What you have written is appropriate and the right approach to life in India. Somehow I cant see myself mustering the courage to make the shift. Good post

Vishruti Vora said...

hahaha...i agree!

Pankaj said...

Thanks All ! Happy Dussera !

I think most of us who have stayed around 10-11+ yrs abroad are in a similar boat, not necessarily similar situations.

What to do next is the big question? Some of us have just reached that stage of comfort after a struggle of 5-6 years.

The problem is: we start to weigh and think answers too early - what will happen of kids, can I lead that life again, why should I leave all that I have worked for in the last 10 years, will my work be different, so many drawbacks back home and so many other question.

My take is that a decision is needed at some stage and the bigger picture is what is the structure of your life that you want to see in the next 20 years? No one can predict - but there needs to be beginning towards that end!!
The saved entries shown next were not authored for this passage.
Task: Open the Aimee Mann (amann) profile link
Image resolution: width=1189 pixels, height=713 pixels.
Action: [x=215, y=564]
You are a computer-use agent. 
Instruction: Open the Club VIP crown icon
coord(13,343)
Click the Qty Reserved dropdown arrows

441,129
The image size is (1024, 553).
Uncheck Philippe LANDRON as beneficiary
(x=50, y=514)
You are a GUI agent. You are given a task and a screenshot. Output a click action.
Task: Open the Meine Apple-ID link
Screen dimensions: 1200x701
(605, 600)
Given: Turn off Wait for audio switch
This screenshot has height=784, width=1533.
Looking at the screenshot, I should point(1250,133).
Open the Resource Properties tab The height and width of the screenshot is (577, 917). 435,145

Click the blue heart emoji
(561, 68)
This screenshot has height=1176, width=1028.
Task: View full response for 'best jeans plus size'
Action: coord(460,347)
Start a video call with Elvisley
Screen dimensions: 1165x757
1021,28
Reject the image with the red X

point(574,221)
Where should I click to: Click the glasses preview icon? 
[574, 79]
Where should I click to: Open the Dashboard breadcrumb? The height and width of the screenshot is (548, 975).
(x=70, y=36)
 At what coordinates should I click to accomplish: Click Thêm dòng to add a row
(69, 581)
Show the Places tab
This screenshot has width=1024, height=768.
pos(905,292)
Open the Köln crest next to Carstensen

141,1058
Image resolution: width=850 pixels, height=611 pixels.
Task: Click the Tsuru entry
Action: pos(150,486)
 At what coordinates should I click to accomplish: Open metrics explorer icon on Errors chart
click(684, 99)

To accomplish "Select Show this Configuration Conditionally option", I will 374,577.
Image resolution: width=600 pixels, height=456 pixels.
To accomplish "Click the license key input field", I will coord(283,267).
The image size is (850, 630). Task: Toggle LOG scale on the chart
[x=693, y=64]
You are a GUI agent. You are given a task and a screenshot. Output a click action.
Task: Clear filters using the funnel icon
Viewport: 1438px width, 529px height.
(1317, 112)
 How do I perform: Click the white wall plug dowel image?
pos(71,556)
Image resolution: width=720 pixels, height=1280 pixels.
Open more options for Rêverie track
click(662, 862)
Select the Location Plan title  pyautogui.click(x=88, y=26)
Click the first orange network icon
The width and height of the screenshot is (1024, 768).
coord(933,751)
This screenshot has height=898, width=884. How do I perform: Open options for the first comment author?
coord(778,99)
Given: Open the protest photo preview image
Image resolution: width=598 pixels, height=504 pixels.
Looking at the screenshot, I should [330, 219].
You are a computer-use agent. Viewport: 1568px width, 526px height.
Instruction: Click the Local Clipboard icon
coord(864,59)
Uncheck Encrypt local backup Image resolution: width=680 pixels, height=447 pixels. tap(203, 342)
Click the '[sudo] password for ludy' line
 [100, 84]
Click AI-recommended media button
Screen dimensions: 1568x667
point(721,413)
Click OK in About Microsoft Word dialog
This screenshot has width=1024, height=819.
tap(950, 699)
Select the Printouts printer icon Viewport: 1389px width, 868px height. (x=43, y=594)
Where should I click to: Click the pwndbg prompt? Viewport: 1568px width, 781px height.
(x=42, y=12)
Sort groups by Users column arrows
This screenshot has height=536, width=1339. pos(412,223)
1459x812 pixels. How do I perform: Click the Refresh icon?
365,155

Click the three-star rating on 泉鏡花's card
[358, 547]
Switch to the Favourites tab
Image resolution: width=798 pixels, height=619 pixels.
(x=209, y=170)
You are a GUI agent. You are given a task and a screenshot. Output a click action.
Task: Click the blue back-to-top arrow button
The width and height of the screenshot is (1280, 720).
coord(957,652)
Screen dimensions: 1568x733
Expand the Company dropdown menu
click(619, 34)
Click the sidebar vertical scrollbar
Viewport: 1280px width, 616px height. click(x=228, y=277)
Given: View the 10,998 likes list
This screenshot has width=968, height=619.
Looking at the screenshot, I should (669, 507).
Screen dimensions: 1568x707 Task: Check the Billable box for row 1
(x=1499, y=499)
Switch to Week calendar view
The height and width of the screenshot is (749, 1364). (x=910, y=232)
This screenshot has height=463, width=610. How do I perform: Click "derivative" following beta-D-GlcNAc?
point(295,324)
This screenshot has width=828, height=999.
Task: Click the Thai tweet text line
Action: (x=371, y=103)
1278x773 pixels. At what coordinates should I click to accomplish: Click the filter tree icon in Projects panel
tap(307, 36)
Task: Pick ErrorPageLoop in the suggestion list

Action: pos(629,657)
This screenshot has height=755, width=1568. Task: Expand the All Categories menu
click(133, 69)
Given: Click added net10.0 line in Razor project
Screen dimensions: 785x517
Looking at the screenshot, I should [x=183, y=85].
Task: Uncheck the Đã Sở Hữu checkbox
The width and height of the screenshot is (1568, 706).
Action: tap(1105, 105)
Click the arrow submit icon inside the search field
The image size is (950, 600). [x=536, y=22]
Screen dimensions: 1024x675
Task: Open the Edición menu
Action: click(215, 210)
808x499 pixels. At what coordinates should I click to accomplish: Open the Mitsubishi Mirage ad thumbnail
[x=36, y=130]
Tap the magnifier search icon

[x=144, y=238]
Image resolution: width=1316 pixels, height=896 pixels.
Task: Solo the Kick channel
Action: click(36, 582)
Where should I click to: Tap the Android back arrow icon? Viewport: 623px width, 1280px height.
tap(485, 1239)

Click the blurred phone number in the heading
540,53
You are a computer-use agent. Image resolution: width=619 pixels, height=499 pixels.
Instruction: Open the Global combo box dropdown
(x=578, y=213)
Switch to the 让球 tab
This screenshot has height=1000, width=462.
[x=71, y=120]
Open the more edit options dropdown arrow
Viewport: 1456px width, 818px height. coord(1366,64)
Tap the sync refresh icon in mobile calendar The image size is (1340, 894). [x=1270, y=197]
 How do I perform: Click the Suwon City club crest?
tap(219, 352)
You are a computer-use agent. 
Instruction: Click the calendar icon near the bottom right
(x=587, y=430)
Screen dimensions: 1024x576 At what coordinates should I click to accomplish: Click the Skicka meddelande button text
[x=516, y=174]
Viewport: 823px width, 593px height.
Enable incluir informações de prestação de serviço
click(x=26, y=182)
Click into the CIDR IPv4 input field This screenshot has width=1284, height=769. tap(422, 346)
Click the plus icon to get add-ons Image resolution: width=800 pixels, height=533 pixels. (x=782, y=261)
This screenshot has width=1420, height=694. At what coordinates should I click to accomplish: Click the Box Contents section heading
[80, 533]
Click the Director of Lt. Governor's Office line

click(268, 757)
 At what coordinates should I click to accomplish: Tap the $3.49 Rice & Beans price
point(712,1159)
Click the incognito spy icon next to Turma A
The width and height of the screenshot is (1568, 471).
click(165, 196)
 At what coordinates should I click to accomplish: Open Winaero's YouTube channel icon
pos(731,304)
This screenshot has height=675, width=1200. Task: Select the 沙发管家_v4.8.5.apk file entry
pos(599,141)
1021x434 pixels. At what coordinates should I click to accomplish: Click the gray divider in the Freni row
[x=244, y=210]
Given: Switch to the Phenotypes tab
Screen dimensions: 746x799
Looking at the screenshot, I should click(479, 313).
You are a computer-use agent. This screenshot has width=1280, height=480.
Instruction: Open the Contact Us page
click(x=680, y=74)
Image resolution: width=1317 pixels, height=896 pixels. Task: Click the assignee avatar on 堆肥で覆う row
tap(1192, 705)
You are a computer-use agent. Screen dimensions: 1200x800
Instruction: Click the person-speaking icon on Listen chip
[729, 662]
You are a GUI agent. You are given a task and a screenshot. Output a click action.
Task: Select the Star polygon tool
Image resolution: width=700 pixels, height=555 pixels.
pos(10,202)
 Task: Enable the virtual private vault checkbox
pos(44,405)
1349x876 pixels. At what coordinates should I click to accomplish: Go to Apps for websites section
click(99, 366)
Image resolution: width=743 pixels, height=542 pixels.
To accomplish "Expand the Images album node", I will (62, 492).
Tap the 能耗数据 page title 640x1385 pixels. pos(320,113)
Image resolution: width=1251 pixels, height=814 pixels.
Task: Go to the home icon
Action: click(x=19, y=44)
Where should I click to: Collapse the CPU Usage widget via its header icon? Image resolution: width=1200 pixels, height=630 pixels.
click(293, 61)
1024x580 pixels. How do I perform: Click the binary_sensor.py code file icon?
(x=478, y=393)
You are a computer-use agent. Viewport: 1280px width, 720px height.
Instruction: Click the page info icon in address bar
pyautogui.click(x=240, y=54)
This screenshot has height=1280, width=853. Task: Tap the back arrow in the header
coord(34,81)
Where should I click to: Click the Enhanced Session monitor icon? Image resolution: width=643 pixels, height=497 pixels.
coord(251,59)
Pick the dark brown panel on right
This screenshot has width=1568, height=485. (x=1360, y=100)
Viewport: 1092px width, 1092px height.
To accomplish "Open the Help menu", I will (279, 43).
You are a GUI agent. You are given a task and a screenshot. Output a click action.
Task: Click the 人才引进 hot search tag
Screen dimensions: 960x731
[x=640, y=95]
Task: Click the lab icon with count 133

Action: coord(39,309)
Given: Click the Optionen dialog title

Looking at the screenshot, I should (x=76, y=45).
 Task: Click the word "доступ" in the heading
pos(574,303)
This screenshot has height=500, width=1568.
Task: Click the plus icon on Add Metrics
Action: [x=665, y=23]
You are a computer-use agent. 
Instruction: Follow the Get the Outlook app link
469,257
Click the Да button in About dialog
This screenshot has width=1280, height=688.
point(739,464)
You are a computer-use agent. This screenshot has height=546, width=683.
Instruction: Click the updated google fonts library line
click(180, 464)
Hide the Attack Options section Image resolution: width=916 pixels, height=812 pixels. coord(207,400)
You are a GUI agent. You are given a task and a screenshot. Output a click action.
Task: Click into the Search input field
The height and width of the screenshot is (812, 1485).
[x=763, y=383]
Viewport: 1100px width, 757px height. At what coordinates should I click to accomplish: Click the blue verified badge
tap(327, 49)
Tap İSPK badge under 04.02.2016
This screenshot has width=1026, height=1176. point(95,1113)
Dont be afraid, Make a commitment to life Meri Jaan, and the path will open itself !!! Aati Rahengi Bahaarein aur jaati rahengi bahaarein, tum dil ki nazar se duniya ko dekho - duniya sadee hi hasee hain !!

Thanks again for visiting the blog and the continual encouragement !

Neeti said...

Happy Dushera to you and your family and be happy always.

Anonymous said...

Happy Dushera

Ghosh said...

You are right there are pros and cons in each part of the world. India is also not that great and you must have heard all the CWG fiasco, earlier the IPL mess, till you have people like Mayawati, Jayalalita, Sonia, Sharad Pawar, Lalu and all those power and money hungry gang India will never grow. Not that US is doodh ka dhula too -Same here happens but on a much larger level. Lately, I read that the recession was a media created and government created event. Here, the thing is that you dont even know if media is projecting the right thing or wrong. Whatever said and done, we have planned to pack up and come back by 2014. Thanks and you rock buddy. Happy Dushehra

Neeti said...

Happy Diwali

Anonymous said...

May the lights of Diwali keep you happy joyful and prosperous

Mamta said...

Pankaj, you have a brilliant sense of humor combined with immense potential to describe your feelings in the simplest way. I loved the way you spoke about cows on our roads. I am currently visiting and in Calcutta. Shown your post to all my family members and they adore you dost. Keep the wonderful blog coming and like many of us in the foray, e are stuck between life and US, and unfortunately we have to choose US because of kids and our own courage I presume to deal with social pressures in India. You stay safe and keep writing. Cheers

Anonymous said...

Wish you Happy Thanksgiving Enjoy the black friday and snow

Shiru said...

Very very nice I dont know if I should cry at my life, my situation or feel happy that after all this struggle my kid will have better future than most kids back home Woh kagaz ki kashti woh baarish ka pani sab ab ban gayee hain bas kahaani maa baap se door baithe he feeling cool par when they need us we are in US thanks thanks thanks

Bipin said...

I never met you when you were here but it seems you are headed the logical direction. My kids have serious climatic issues, or else we would love to join you in des dost. Keep inspiring and maybe one day we cam muster the courage to follow your footsteps. Stay warm

Nish said...

How is India treating you? Still in happy zone or coming back to EBC?

Shazia said...

I saw you in my dreamz yesterday. You were walking by the Princeton lake and then suddenly when I saw you I came and asked you to speak with my gfs. Come back on EBC we really miss you.

Ria said...

Happy New Year Buddy

Anonymous said...

Happy New Year

Shazia said...

Wish you a blessed New Year 2011.

Anonymous said...

Happy Lodhi and Sakrant. Waiting for the new post

Som said...

Super cool bhai

gautam said...

Very refreshing blog indeed. I will miss everything about the silicon valley including the $$$ :-) but there is nothing like home and you have summarized every aspect of it beautifully!